Sabah gözümü araladığımda karşımda bana bakan ve gülümseyen bir Harry duruyordu. Gülümsedim.
"Günaydın" dedi
"Günaydın" dedim ve yüzüme düşen saçlarımı kenara attım.
"Ne zamandan beri uyanıksın?" dedim
"Sanırım 1 saat kadar olmuştur"
"Neden uyandırmadın beni?"
"O kadar güzel uyuyorsun ki"
"Aşağı inseydin o zaman. Açlıktan öldüğüne eminim"
"Gözlerimi doyurmayı tercih ederim" dedi gülerken.

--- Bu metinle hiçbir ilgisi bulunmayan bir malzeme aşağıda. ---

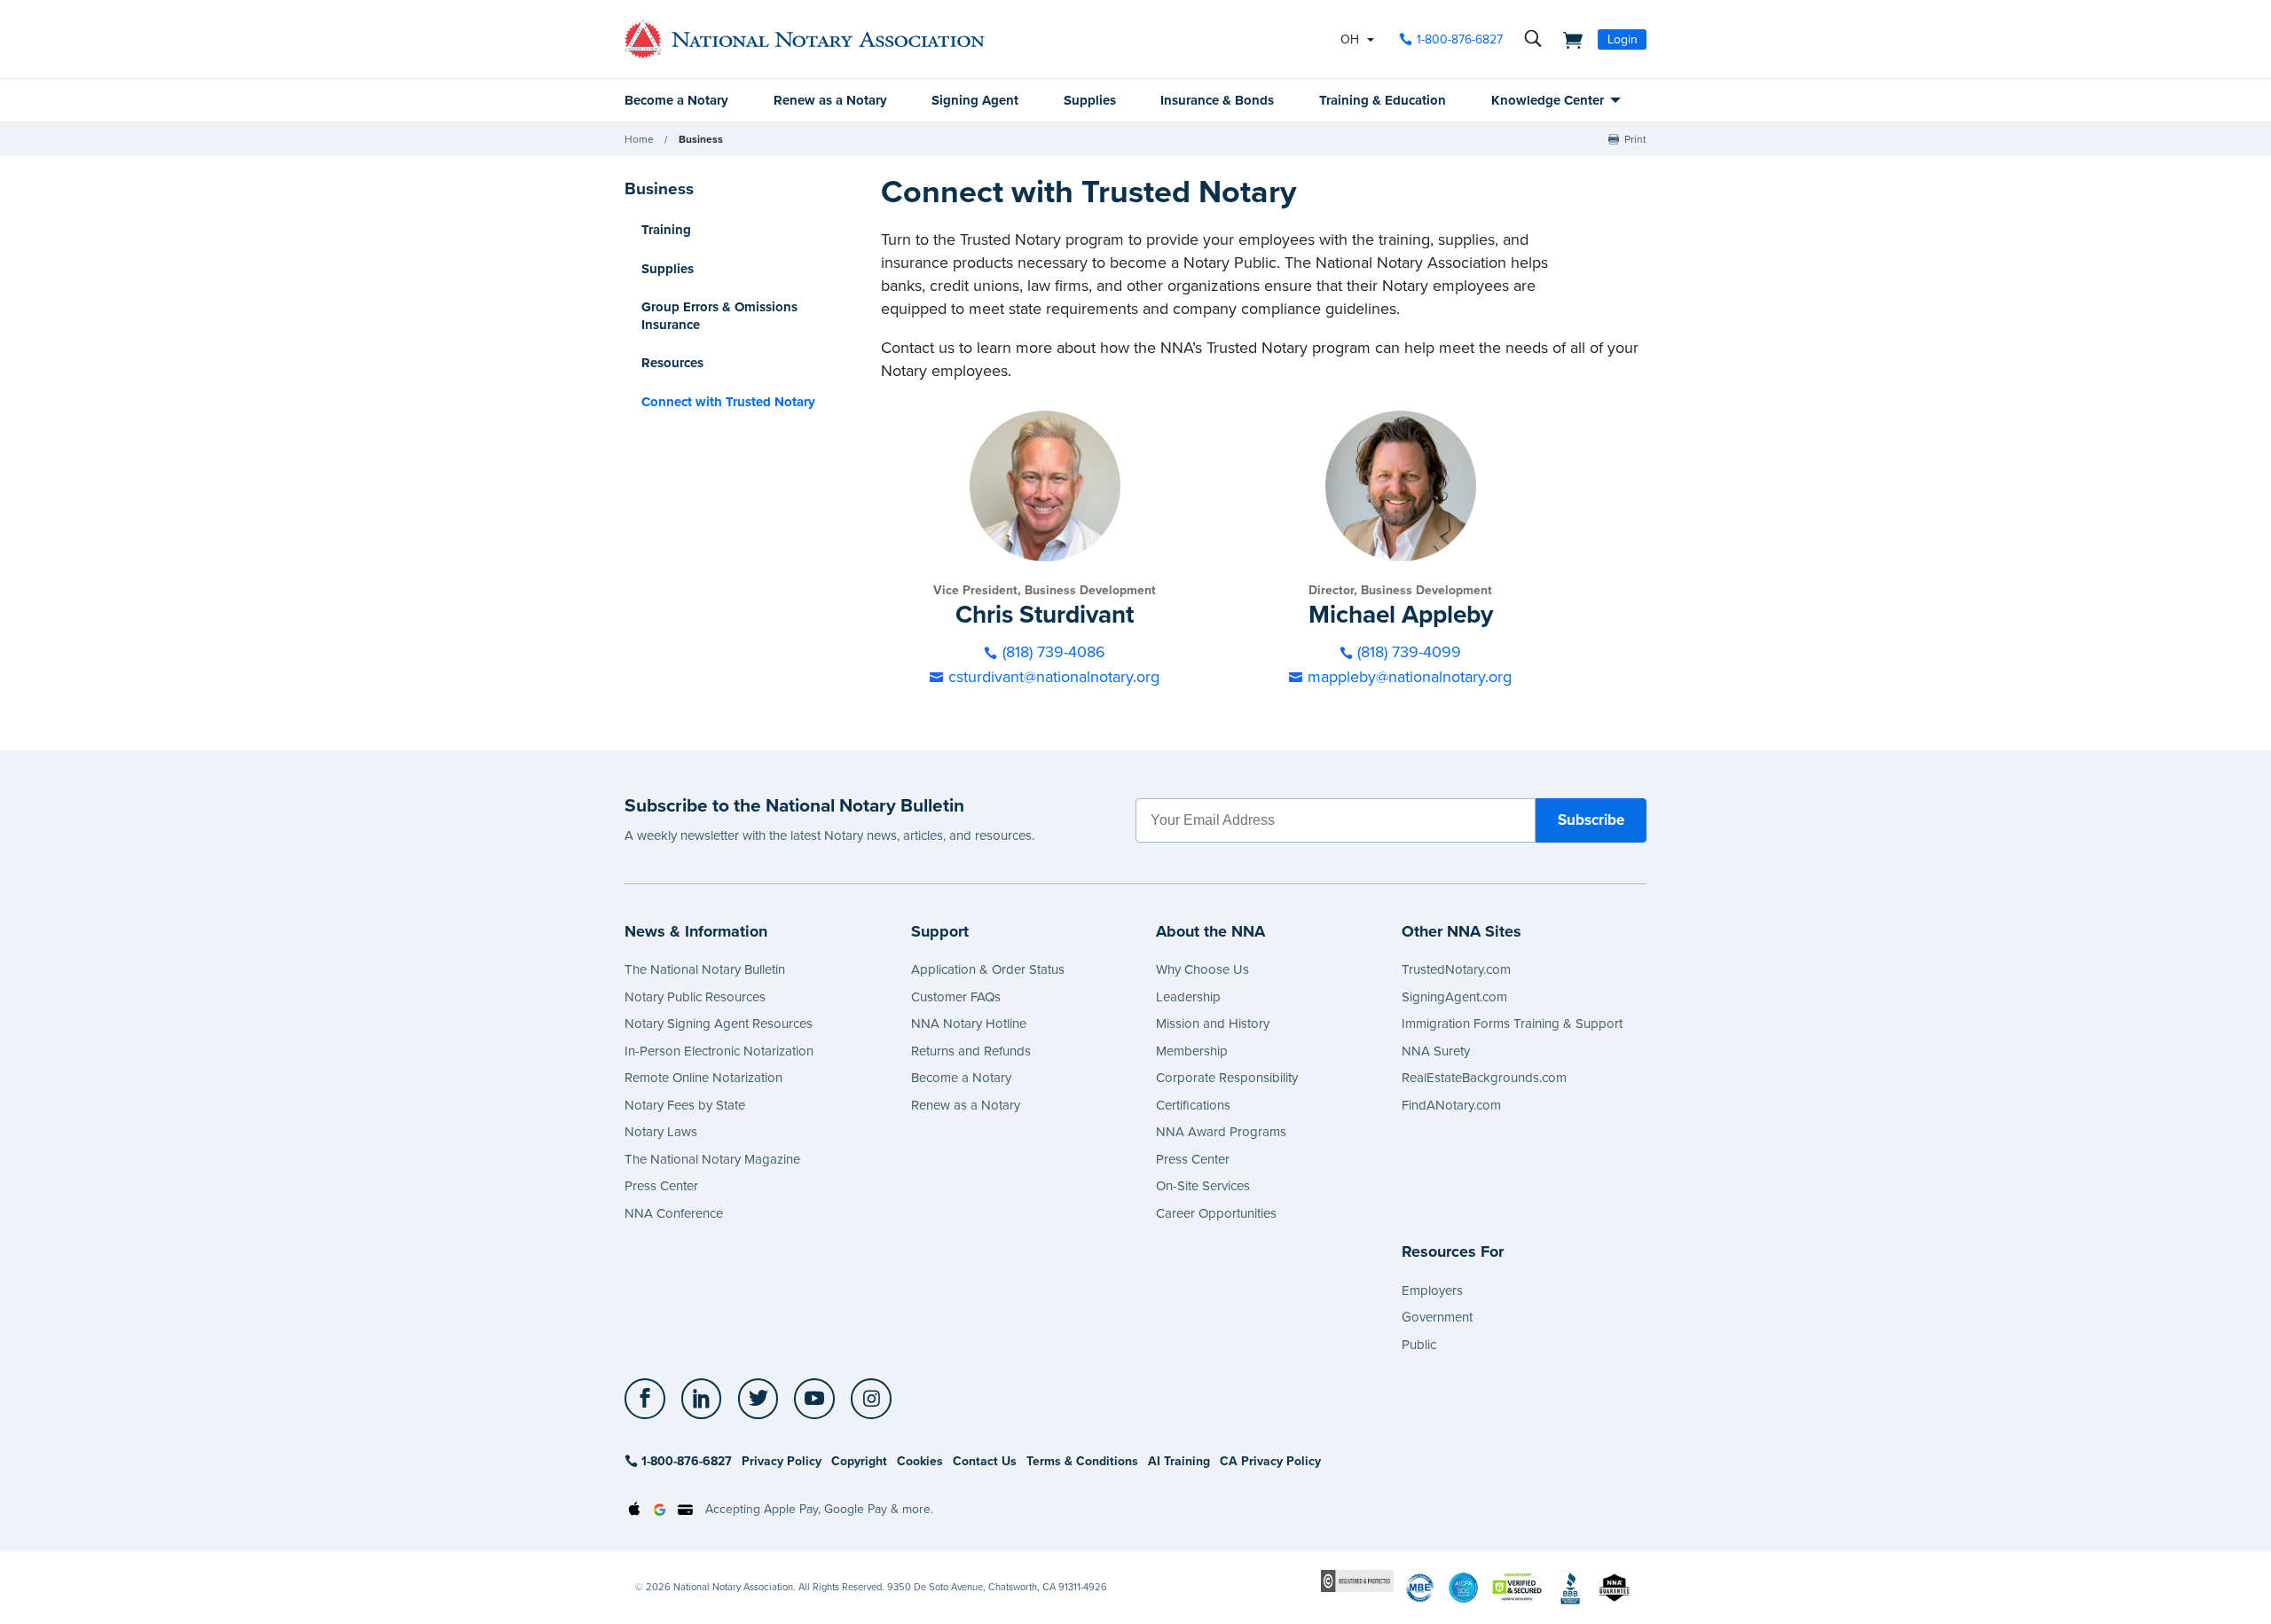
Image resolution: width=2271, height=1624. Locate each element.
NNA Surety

"Güne seninle başlamak harika olacak"
"Evet bu yüzden yatağımın hemen karşısında bir ayna var. Böylelikle bende güne kendimle başlamış oluyorum. Inan bana inanılmaz geçiyor günüm"
"Kendini beğenmiş" dedim ve dil çıkardım.
"Ama seni gördüğümde de mükemmel geçeceğini eminim diyecektim" dedi.
"Harry" dedim ve atladım üstüne. Onu öpücüklere boğduktan sonra iki kolumu göğsüne koydum ve çenemi de kolumun üstüne koydum. Yüzümüzün arasında neredeyse hiç mesafe yoktu. Çenesine bir öpücük kondurdum. Oda belime sıkıca sarılmıştı. Kapı tıklandığında bu anın bozulmaması için dua ediyordum 'ne şom ağızım ama' dedim içimden.
"Çocuklar uyanın artık" Barbara'nın sesiydi. Harry' e dudağımı büktüm. Tam kalkacakken hemen geri çekti.
"Şşşş" dedi işaret parmağını dudağına bastırarak.
"Ne?" Dedim gülerek
"Sus. Uyuyoruz" dedi. Gözü kapalı ama ağzı açık gülüyordu.
"Hiç gerçekçi görünmüyorsun"
"Ele vermek zorunda değilsin"
"Ele vermem için önce inanmam gerekiyor" dedim. Ağzını kapattı ve gözü hala kapalıydı.
"Harry" dedim. Cevap vermedi.
"Harry" dedim tekrar ve gülmeye başladım.
"Aç şu gözünü" dedim ama açmadı. Bir kaç dakika durdum.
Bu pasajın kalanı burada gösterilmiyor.